** start Rows **

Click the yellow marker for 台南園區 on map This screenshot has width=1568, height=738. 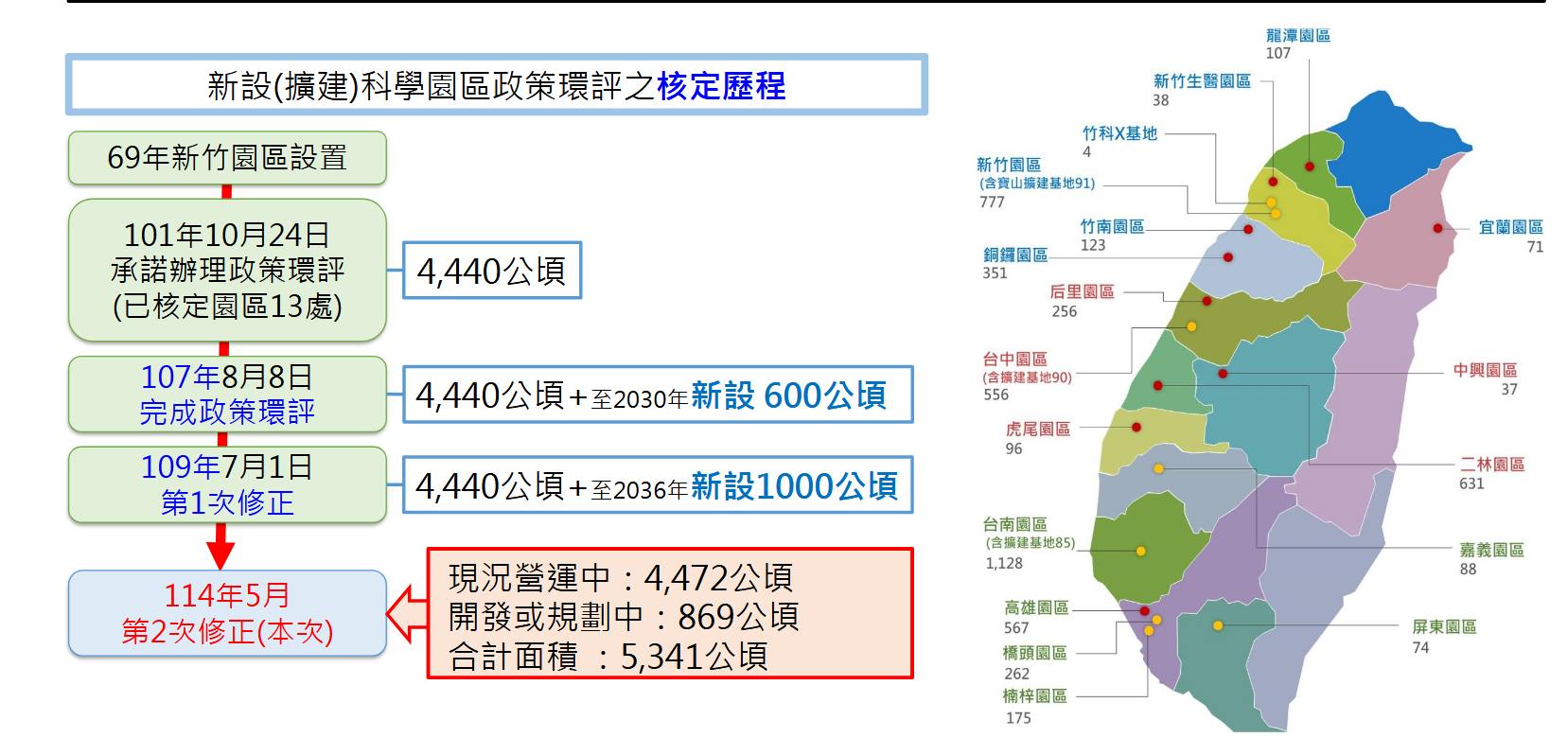coord(1140,551)
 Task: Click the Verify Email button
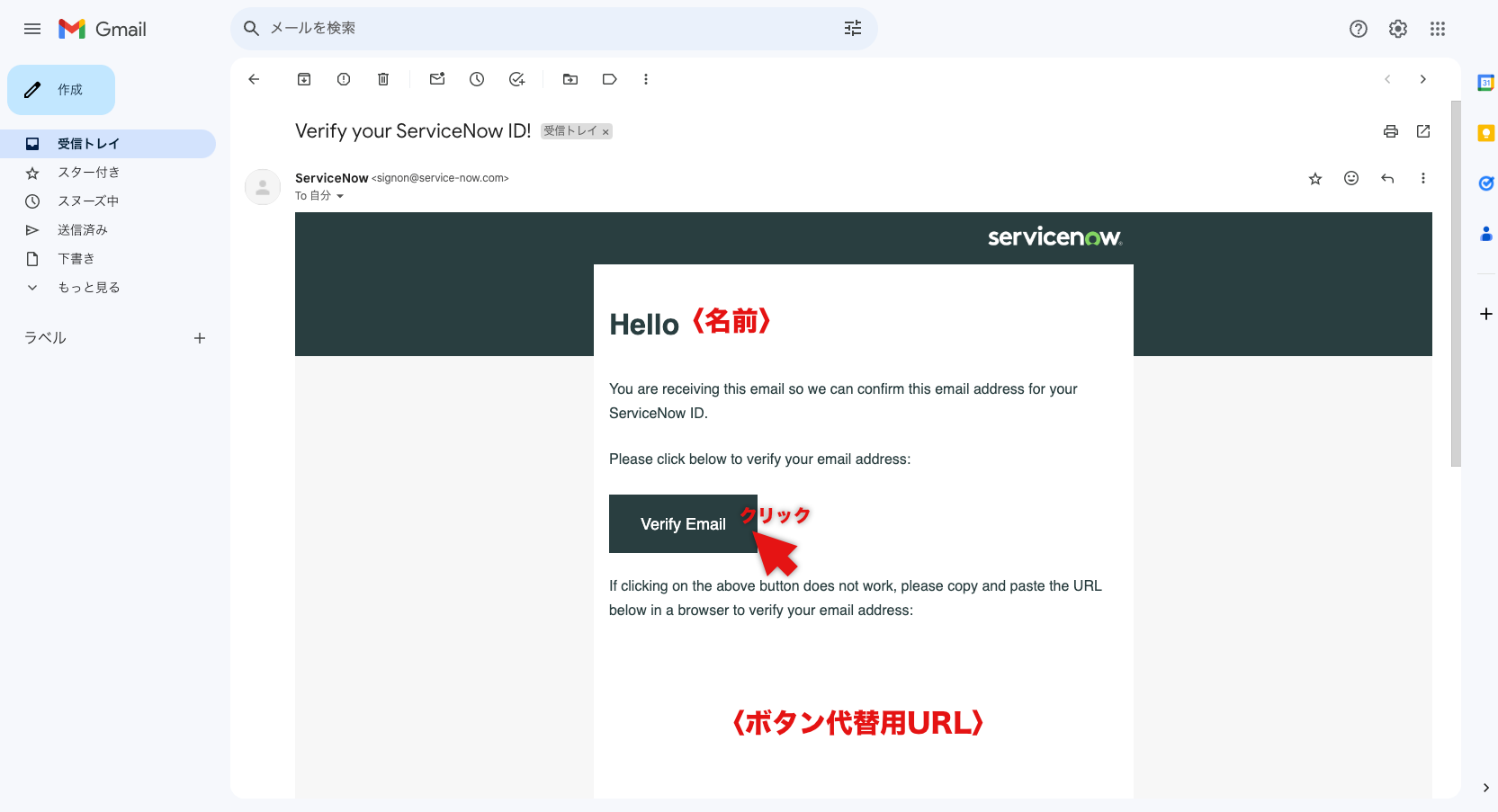(682, 523)
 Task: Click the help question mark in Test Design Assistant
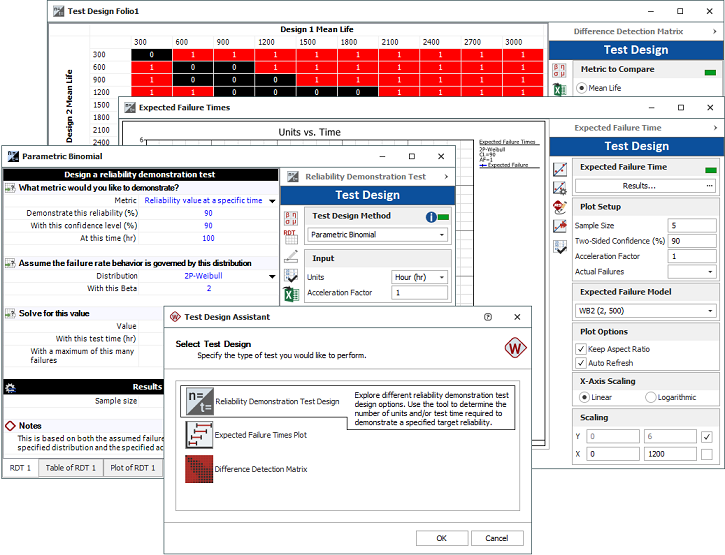[487, 317]

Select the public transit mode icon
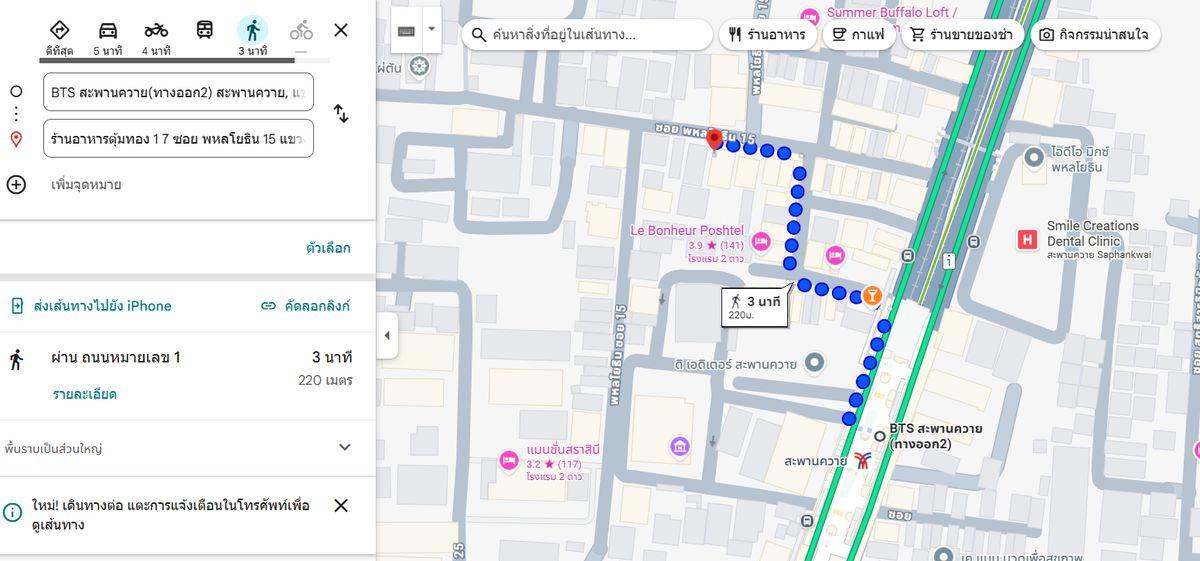(x=204, y=31)
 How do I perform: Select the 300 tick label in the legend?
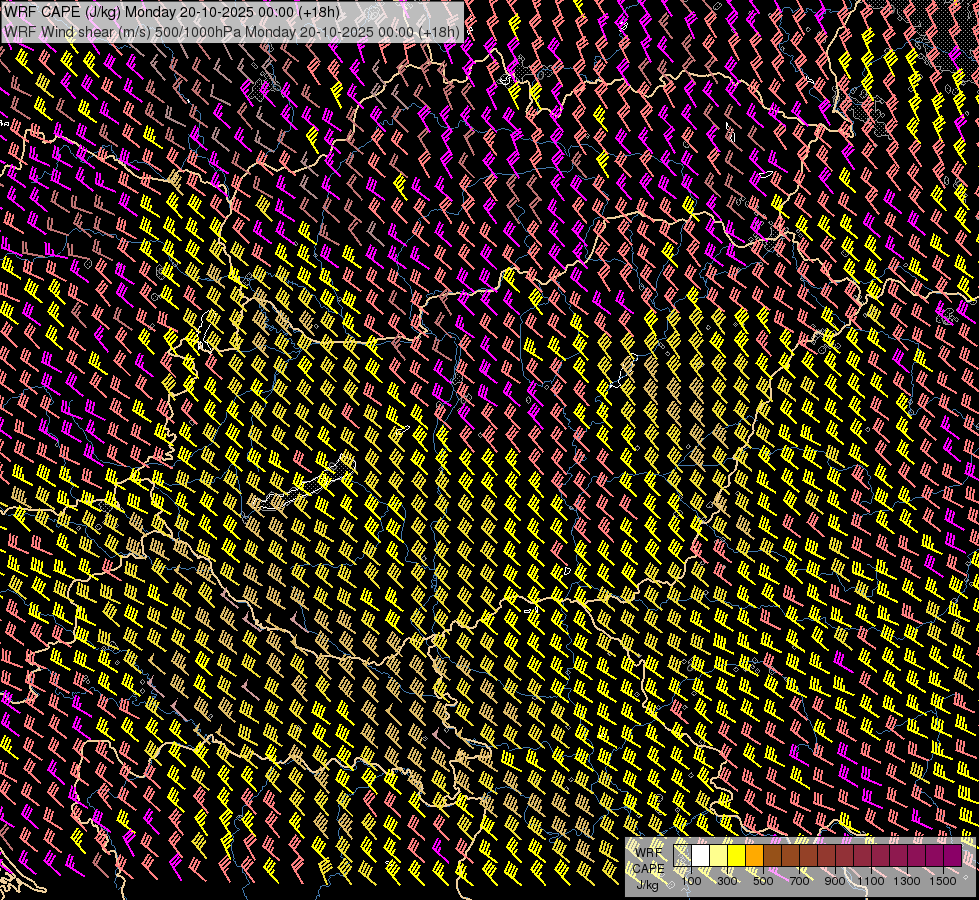[727, 881]
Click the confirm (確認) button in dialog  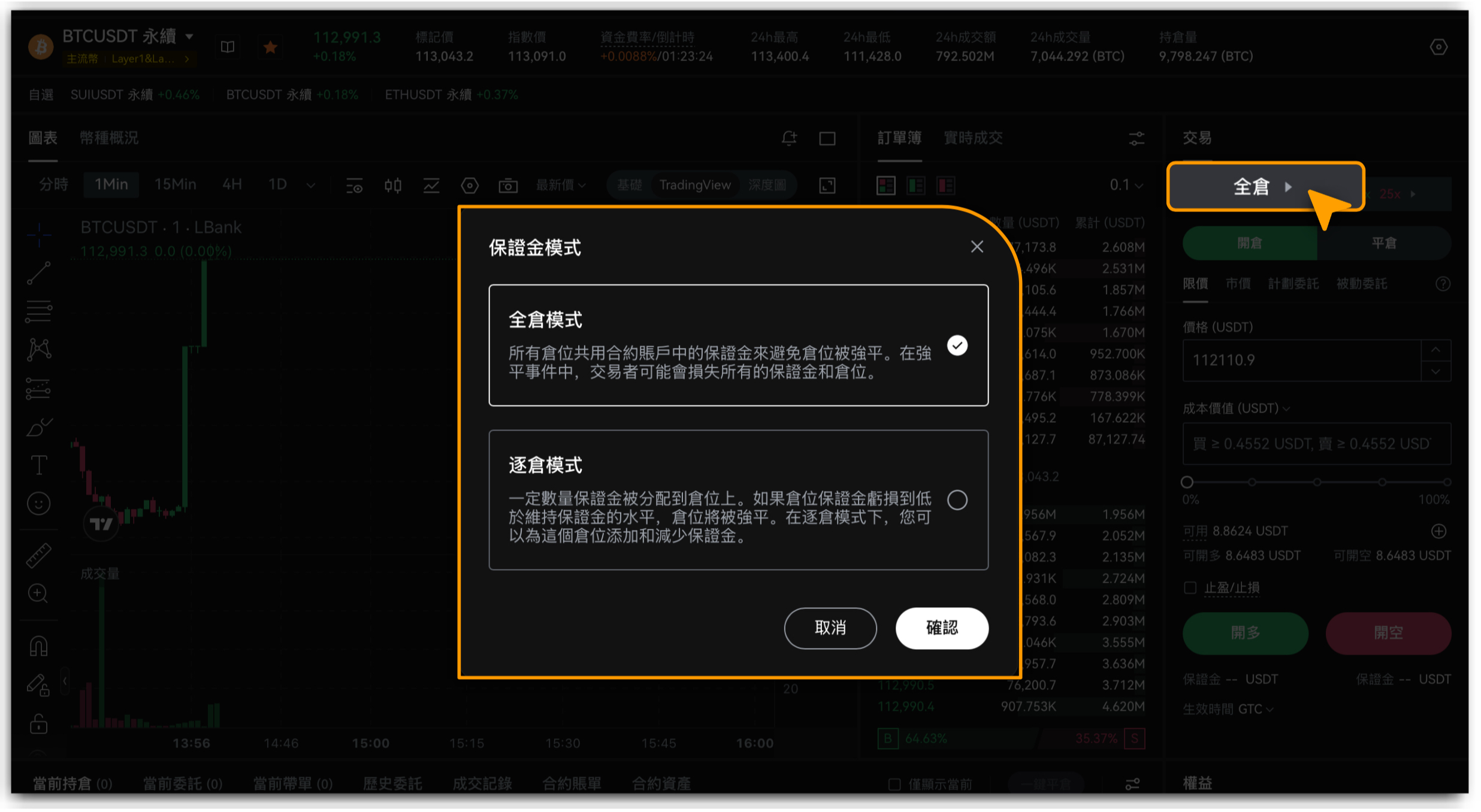[x=941, y=628]
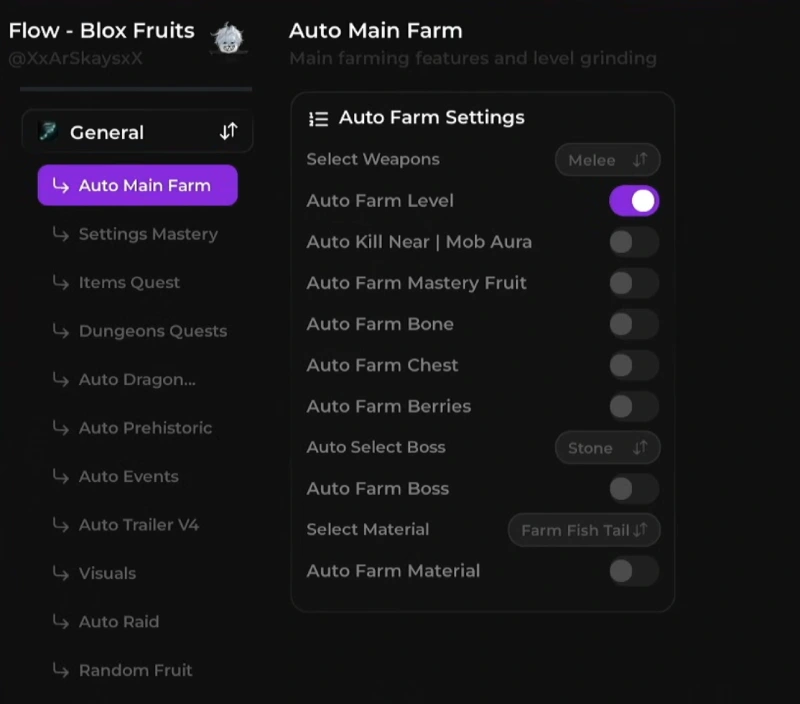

** end Rows **

- _Your goal_:
Return every line of the listing that contains the string "Task", treating uppercase and lowercase as distinct.

- _Response_:
 Task: Click the Verify Email button
 Task: Click the help question mark in Test Design Assistant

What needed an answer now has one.